● **Given request 1**: In the reactor simulation text, rewrite the stretch from "The pressure gradient" through "and Yal,au, respectively.", putting "leakage fractions" in place of "leak ratios".
● **Given request 2**: According to the reactor simulation text, around what value did the solid circulation rate hold steady once circulation was achieved?

● **Provided passage**:
## Begin
1.3 Numerical procedure
The pressure-based method was adopted to solve the governing equations [11]. The time step was 0.5 ms, and 20 iterations were set for each time step to ensure convergence of most time steps.
2 Results and Discussion
The particle has a diameter of 0.65 mm and a density of 2 558 kg/m3. Initially, the outlet pressures of the separator, upper CFMB of AR, and lower CFMB of AR were set to 7.4, 10.0, and 17.5 kPa, respectively.
2.1 Solid circulation mechanisms
Particle circulation would affect oxygen and heat transfer in CDCLC systems. With gas introduced to the system, solids initially packed in the system were entrained by gas and moved upwards in the FR. Subsequently, solids from the FR outlet can realize regeneration in the two-stage AR owing to effective separation of the inertial separator. Finally, through the loop seal, the solids returned to the FR. Two monitoring surfaces were set to monitor the solid circulation rates, located at the bottom section of the FR and the top of the down-comer. Fig.2 shows the comparison between the solid circulation rate fluctuations monitored at the two faces. After a computational time of approximately 2 s, particles were detected in the bottom section of the FR, indicating that the solids were gradually transported from the down-comer to the FR. The solid circulation rate increased to a maximum value of approximately 5 kg/s and then gradually decreased because of the dynamic pressure balance. The solid circulation rate fluctuated at approximately 1.2 kg/s steadily when solid circulation was achieved. The solid circulation rates monitored at the down-comer presented similar trends as those monitored at the bottom of the FR. The close solid circulation rate of 1.2 kg/s at the steady state proved the effective separation of solids to the down-comer. However, there was a time delay between the two curves, which was due to the movement of particles from the FR to the down-comer.
Fig.2 Comparison between solid circulation rate fluctuations monitored at the bottom of FR and the top of down-comer
2.2 Regulation of gas flow paths
Owing to the addition of another CFMB as the AR, the complexity of gas flow paths and the risk of gas leakage between different components were inevitably increased in the improved CDCLC system. Considering the disadvantages, it is essential to restrain gas leakage between the different components in the improved CDCLC system.
The pressure gradient was the fundamental cause of the gas leakage, and hence the leak ratios could be minimized through the pressure regulation.Two parameters Ys,au and Yau,s are used to represent the fraction of the FR gas flowing out from the upper CFMB outlet and the fraction of upper CFMB inlet gas exiting from the separator outlet. Similarly, gas leakage between the two CFMBs could be defined as the fraction of the upper CFMB inlet gas passing into the lower CFMB, and the fraction of lower CFMB inlet gas passing into the upper CFMB, which could be expressed by two parameters Yau,al and Yal,au, respectively.
## End
● **Extracted entries**:
## Begin
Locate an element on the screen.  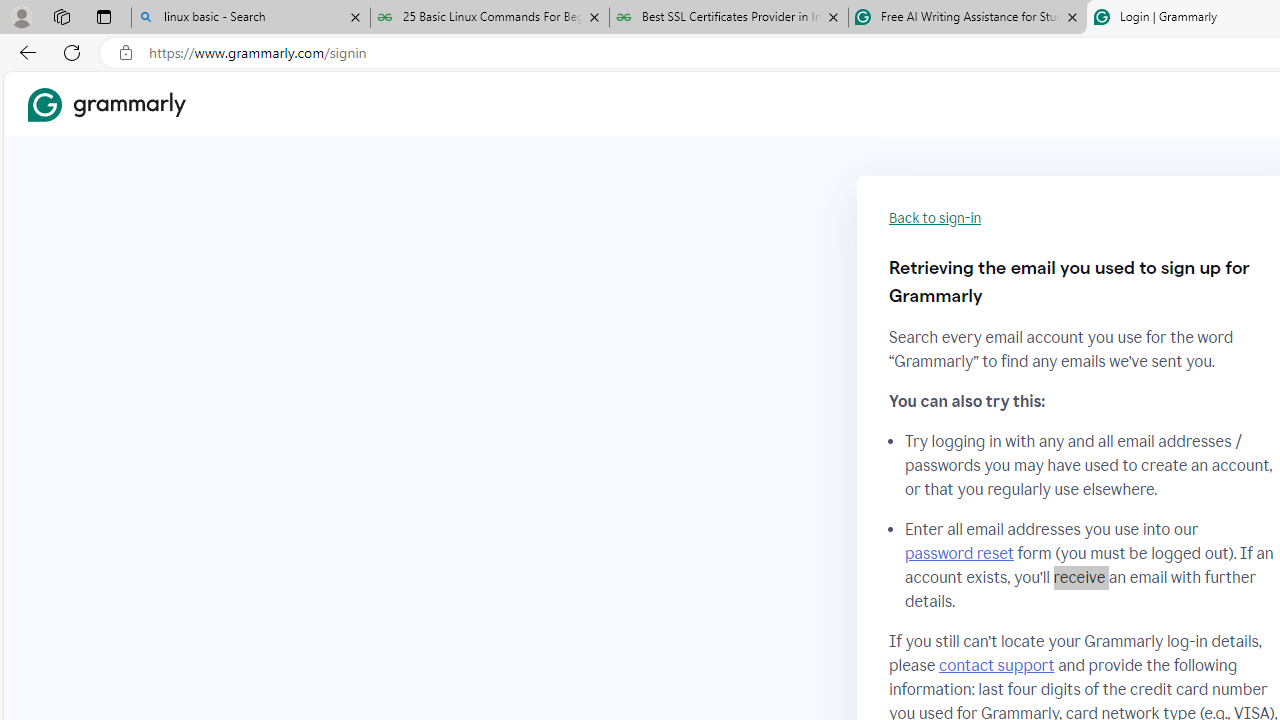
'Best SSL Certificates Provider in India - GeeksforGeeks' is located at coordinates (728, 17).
## End
## Begin
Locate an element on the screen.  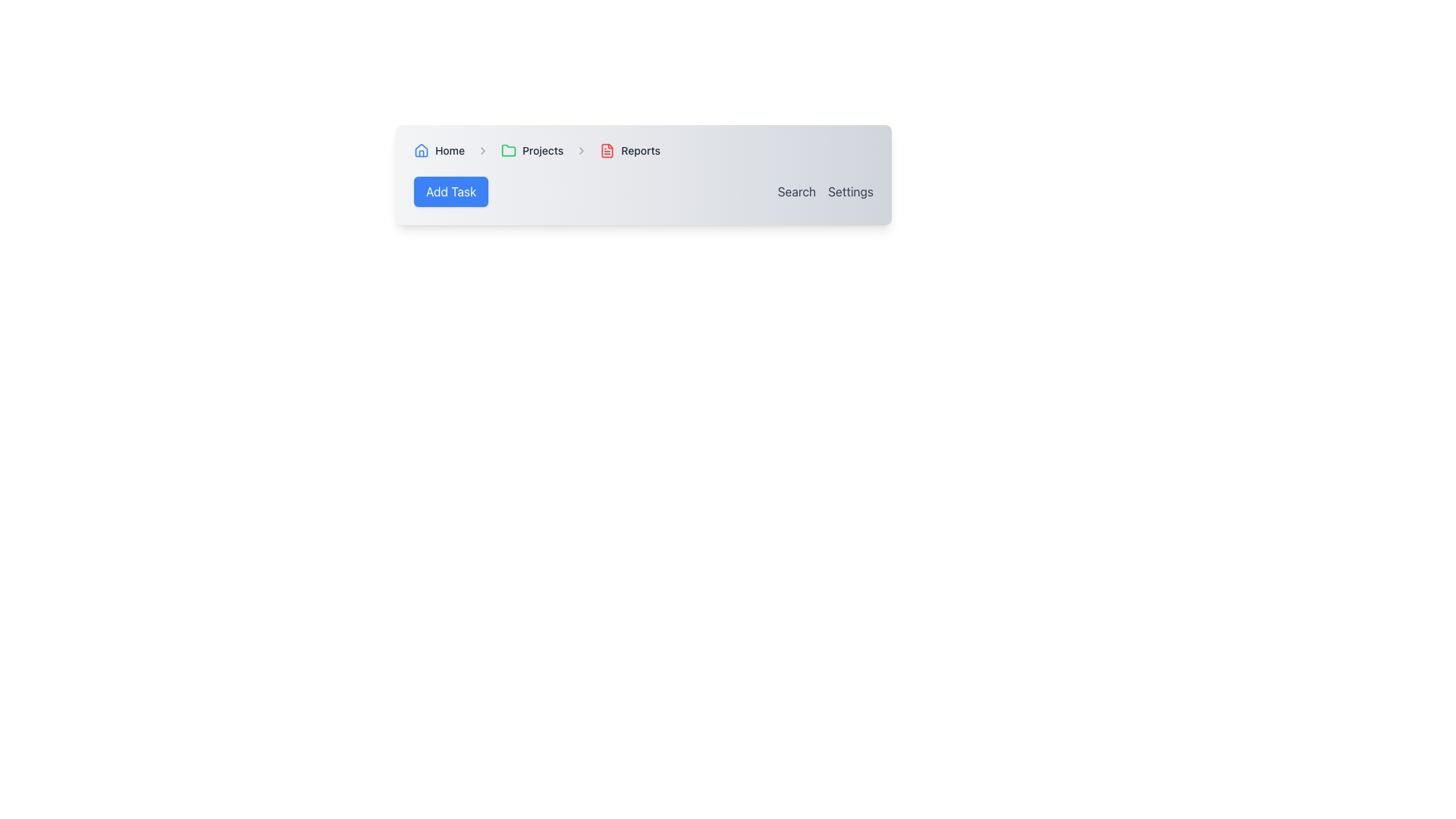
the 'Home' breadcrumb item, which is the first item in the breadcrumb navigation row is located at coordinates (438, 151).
## End
● **Written reply 1**:
The pressure gradient was the fundamental cause of the gas leakage, and hence the leakage fractions could be minimized through the pressure regulation.Two parameters Ys,au and Yau,s are used to represent the fraction of the FR gas flowing out from the upper CFMB outlet and the fraction of upper CFMB inlet gas exiting from the separator outlet. Similarly, gas leakage between the two CFMBs could be defined as the fraction of the upper CFMB inlet gas passing into the lower CFMB, and the fraction of lower CFMB inlet gas passing into the upper CFMB, which could be expressed by two parameters Yau,al and Yal,au, respectively.

● **Written reply 2**: About 1.2 kg/s.